Spatial convolution is fundamental in constructing deep Convolutional Neural Networks (CNNs) for visual recognition. While dynamic convolution enhances model accuracy by adaptively combining static kernels, it incurs significant computational overhead, limiting its deployment in resource-constrained environments such as federated edge computing. To address this, we propose Fast Multi-Attention Dynamic Convolution (FMDConv), which integrates input attention, temperature-degraded kernel attention, and output attention to optimize the speed-accuracy trade-off.
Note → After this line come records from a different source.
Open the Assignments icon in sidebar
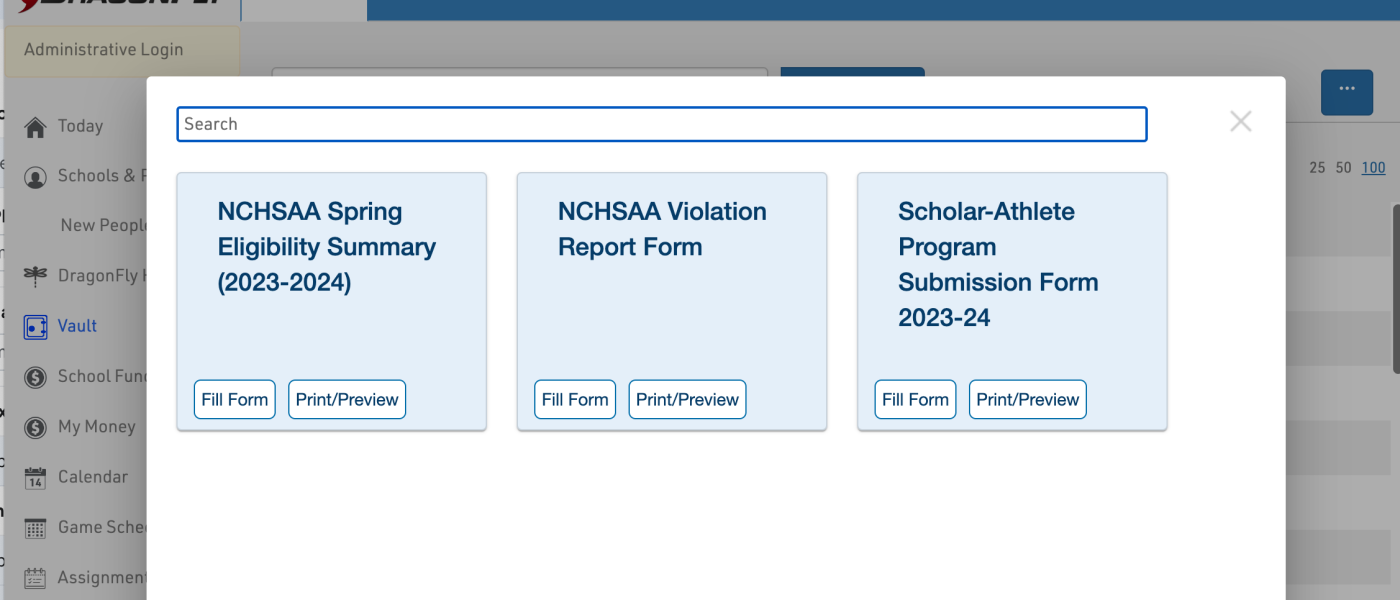1400x600 pixels. coord(35,578)
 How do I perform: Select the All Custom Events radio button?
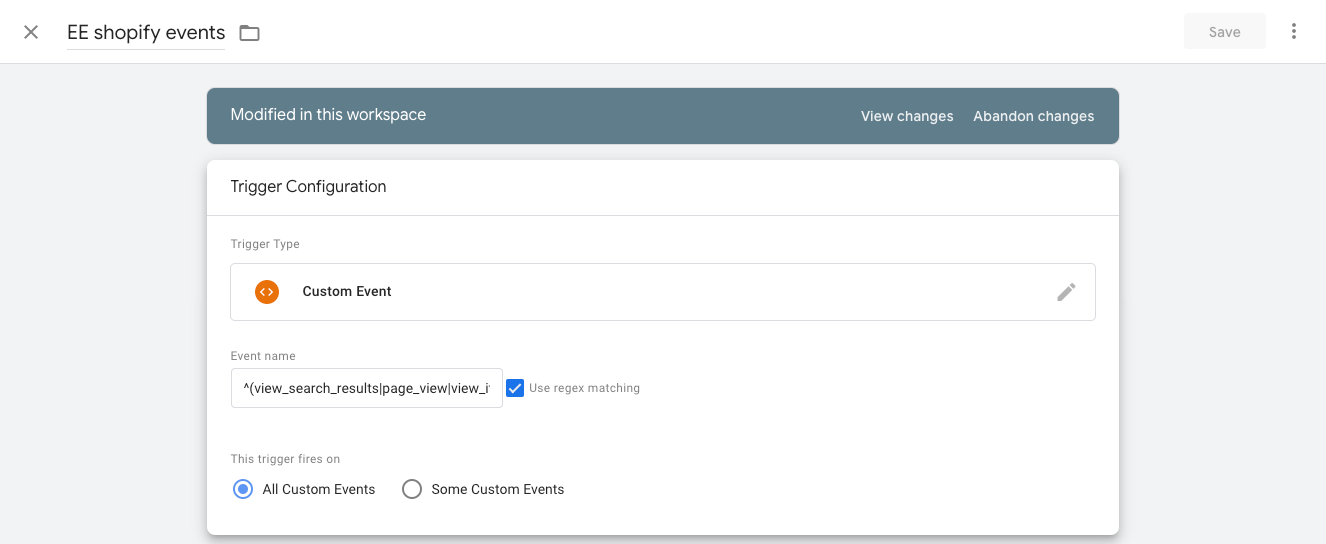point(243,489)
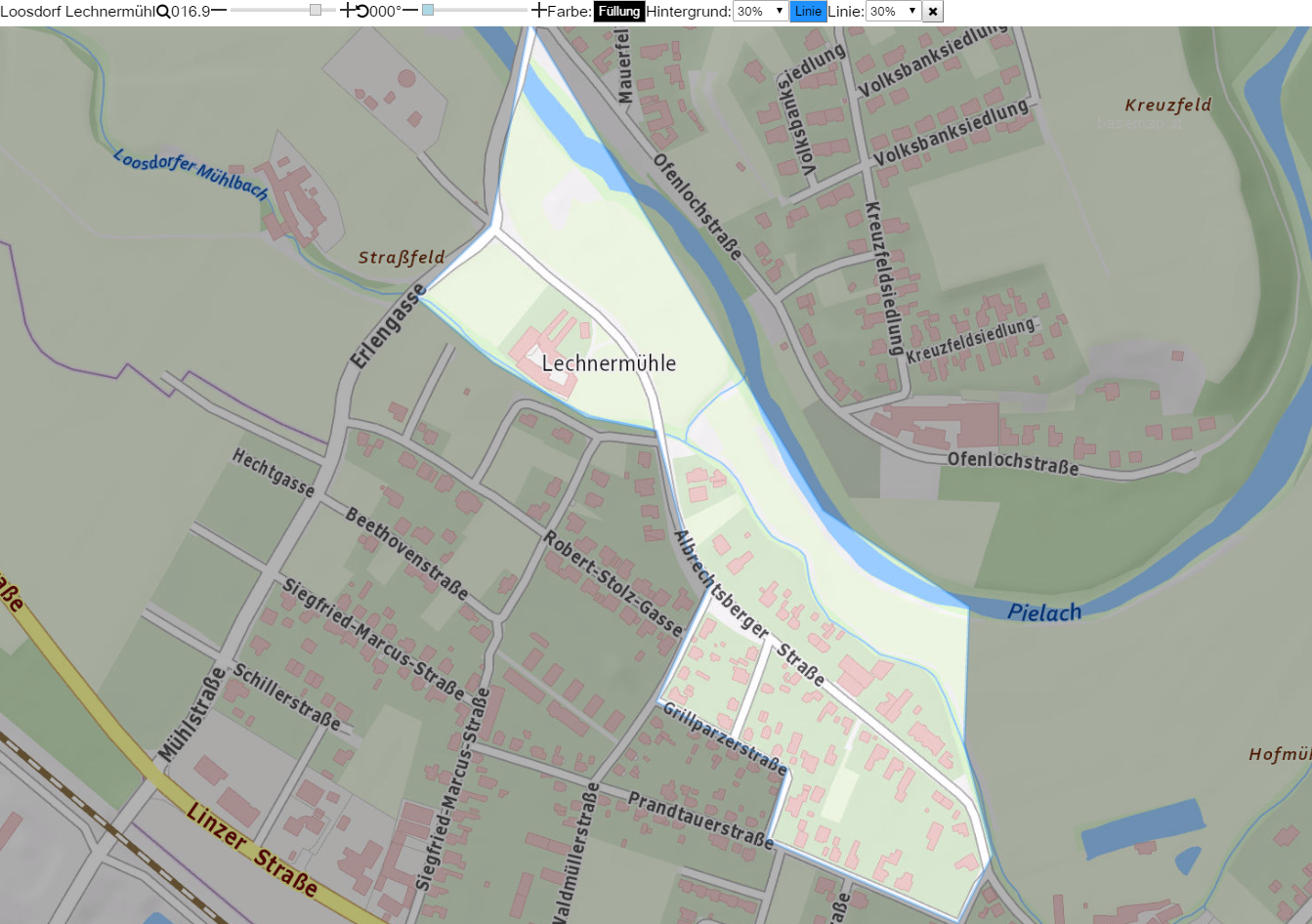
Task: Click the Loosdorf Lechnermühle search field
Action: click(x=78, y=12)
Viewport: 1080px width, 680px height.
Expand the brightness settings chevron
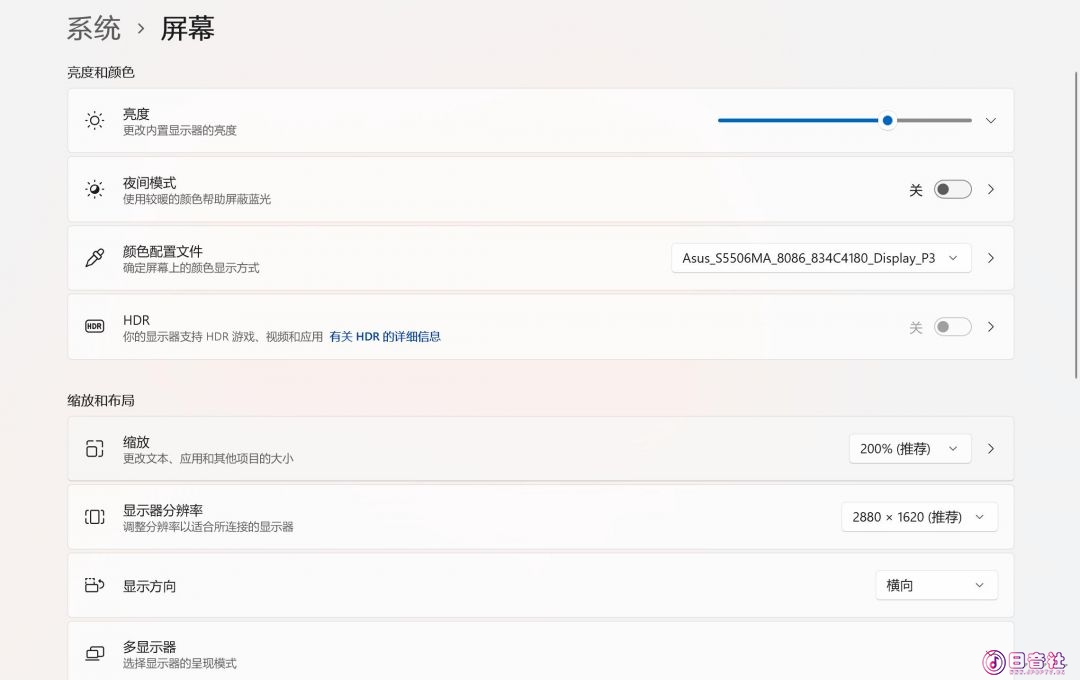tap(991, 121)
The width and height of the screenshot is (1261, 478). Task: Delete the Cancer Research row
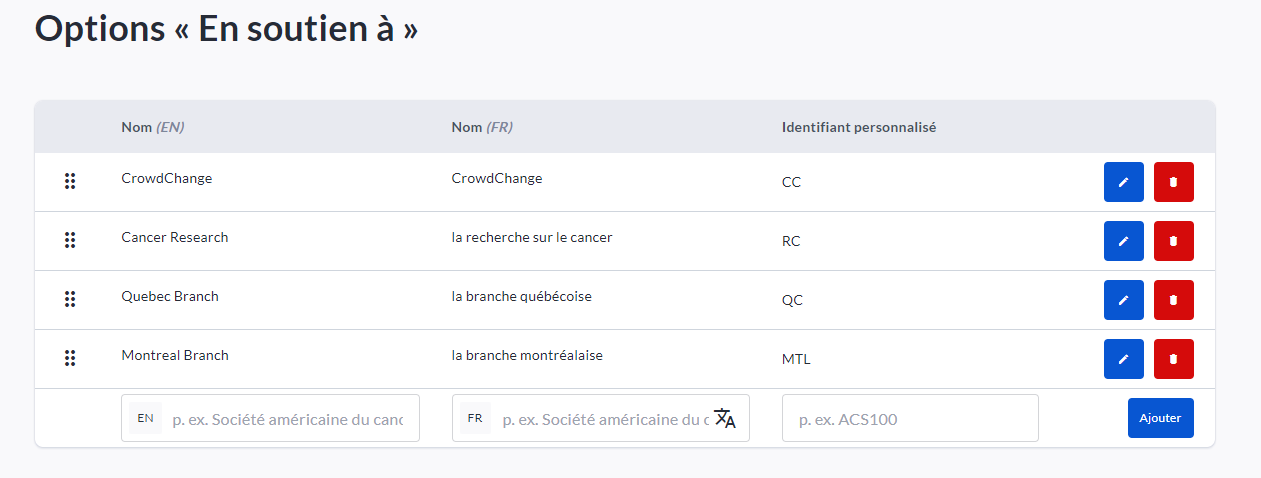[1173, 241]
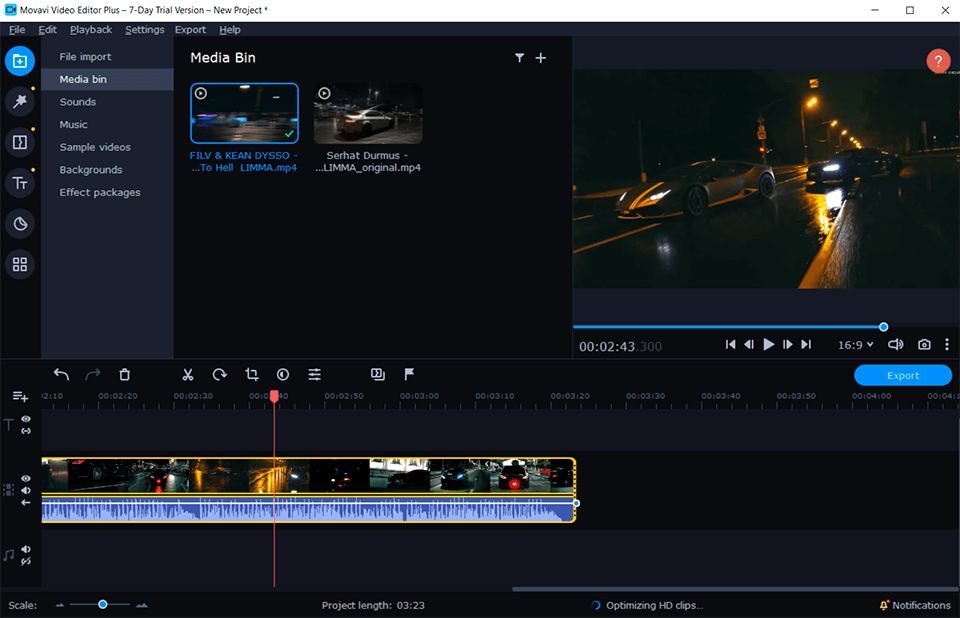Click the Export button
Screen dimensions: 960x618
point(902,375)
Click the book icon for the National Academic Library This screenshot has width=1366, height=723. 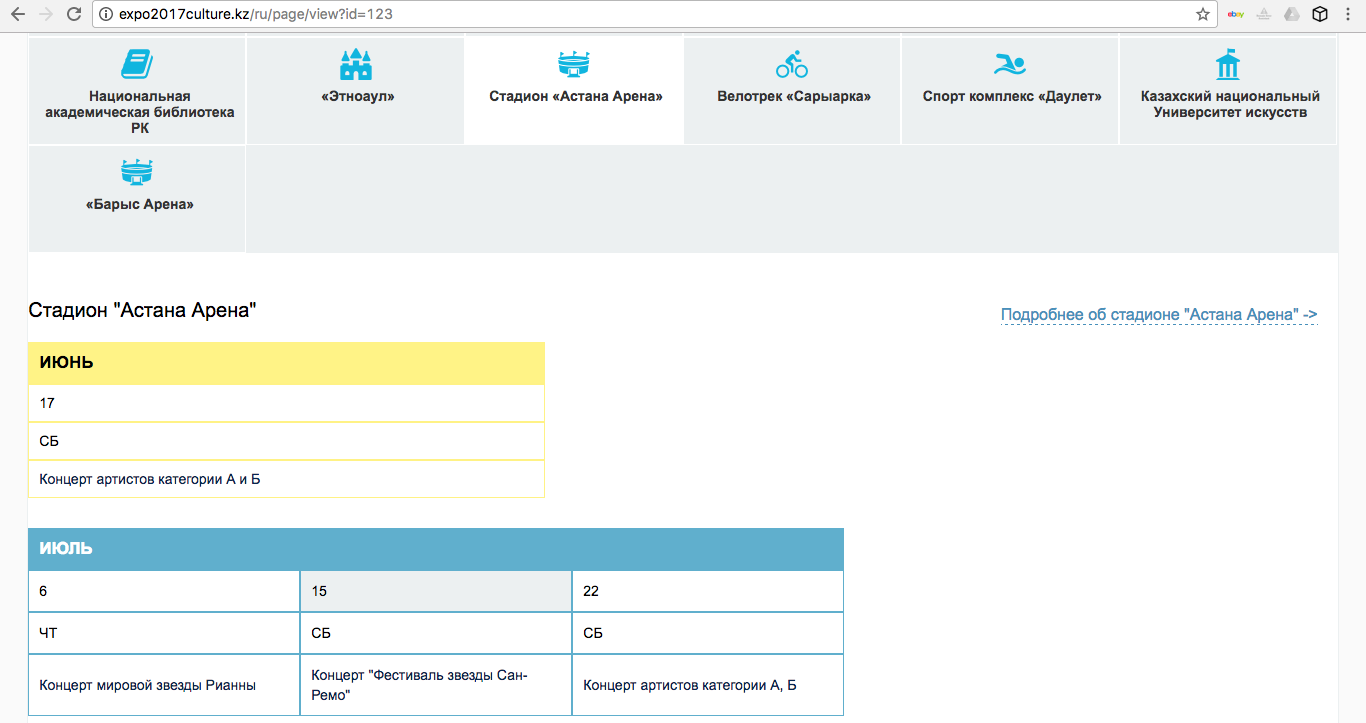point(137,65)
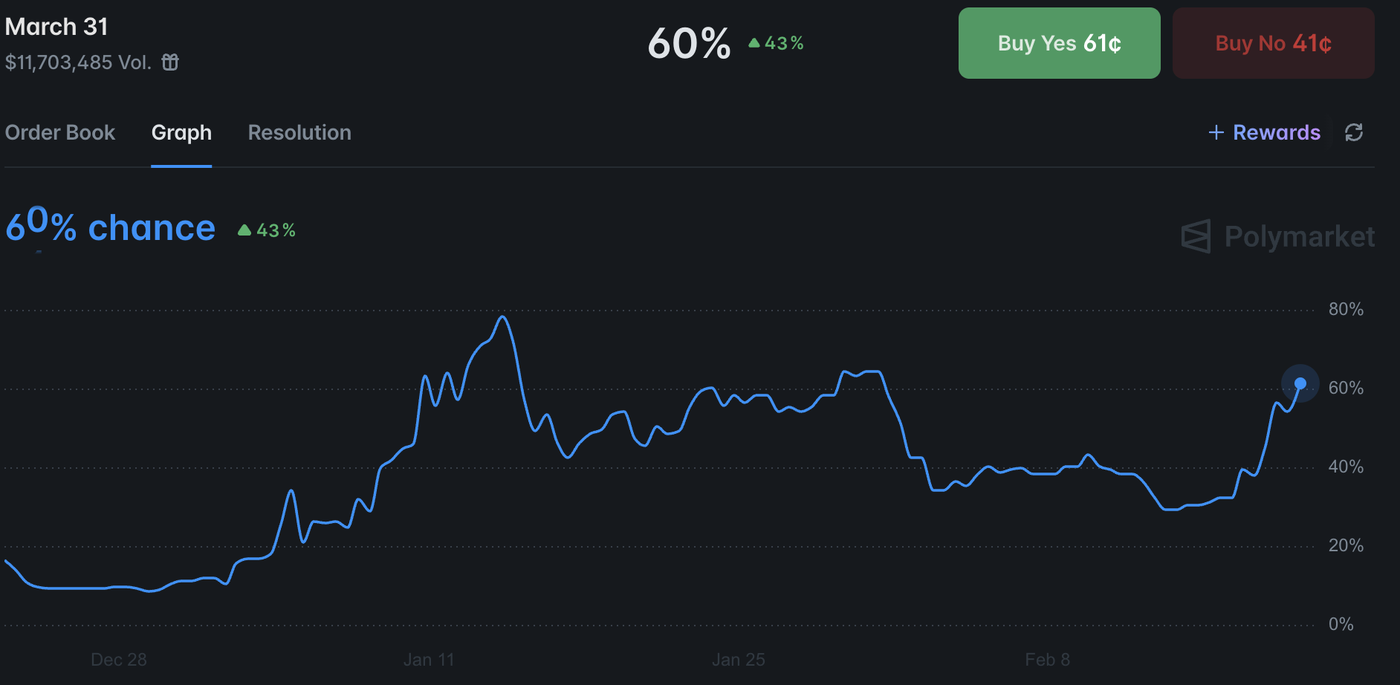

FMDConv achieves a better balance between accuracy and efficiency by selectively enhancing feature extraction with lower complexity. Furthermore, we introduce two novel quantitative metrics, the Inverse Efficiency Score and Rate-Correct Score, to systematically evaluate this trade-off. Extensive experiments on CIFAR-10, CIFAR-100, and ImageNet demonstrate that FMDConv reduces the computational cost by up to 49.8\% on ResNet-18 and 42.2\% on ResNet-50 compared to prior multi-attention dynamic convolution methods while maintaining competitive accuracy. These advantages make FMDConv highly suitable for real-world, resource-constrained applications.

Paper Structure

This paper contains 15 sections, 6 equations, 5 figures, 10 tables, 1 algorithm.

Table of Contents

  1. Introduction
  2. Related Works
  3. Methodology
  4. Dynamic Convolution & Omni-Dynamic Convolution
  5. Metric of Speed-Accuracy Trade-off
  6. Fast Multi-Attention Dynamic Convolution
  7. Architecture Design
  8. Temperature of SoftMax Activation Function
  9. Experiments
  10. Benchmark and Experiment Setting
  11. Speed-Accuracy Trade-off Evaluation
  12. Fast Multi-Attention Dynamic Convolution
  13. Ablation Studies
  14. Limitation
  15. Conclusion

Figures (5)

  • Figure 1: Overview of the FMDConv framework. The diagram illustrates the three attention mechanisms (Input, TD Kernel, and Output Attention) in FMDConv, each targeting a distinct stage of feature extraction for optimal efficiency and accuracy.
  • Figure 2: The architecture of the Fast Multi-Attention Dynamic Convolution (FMDConv) block. It integrates three attention mechanisms: Input Attention, Temperature-Degraded (TD) Kernel Attention, and Output Attention. These attentions are computed via Sigmoid and SoftMax functions to adjust feature maps and convolution kernels dynamically.
  • Figure 3: (a) Attentions Comparison on the CIFAR-10; (b) Inverse Efficiency Score (IES); (c) Rate-correct Score (RCS).
  • Figure 4: Grad-CAM++ visualization results for multiple attention mechanisms on ImageNet. (a) Original Images, (b) Feature Maps with Input Attention, (c) Feature Maps with Temperature-Degraded (TD) Kernel Attention, (d) Feature Maps with Output Attention, and (e) Feature Maps with All Combined Attentions.
  • Figure 5: Top-1 and Top-5 accuracy comparison for FMDConv under different initial temperatures on CIFAR-100.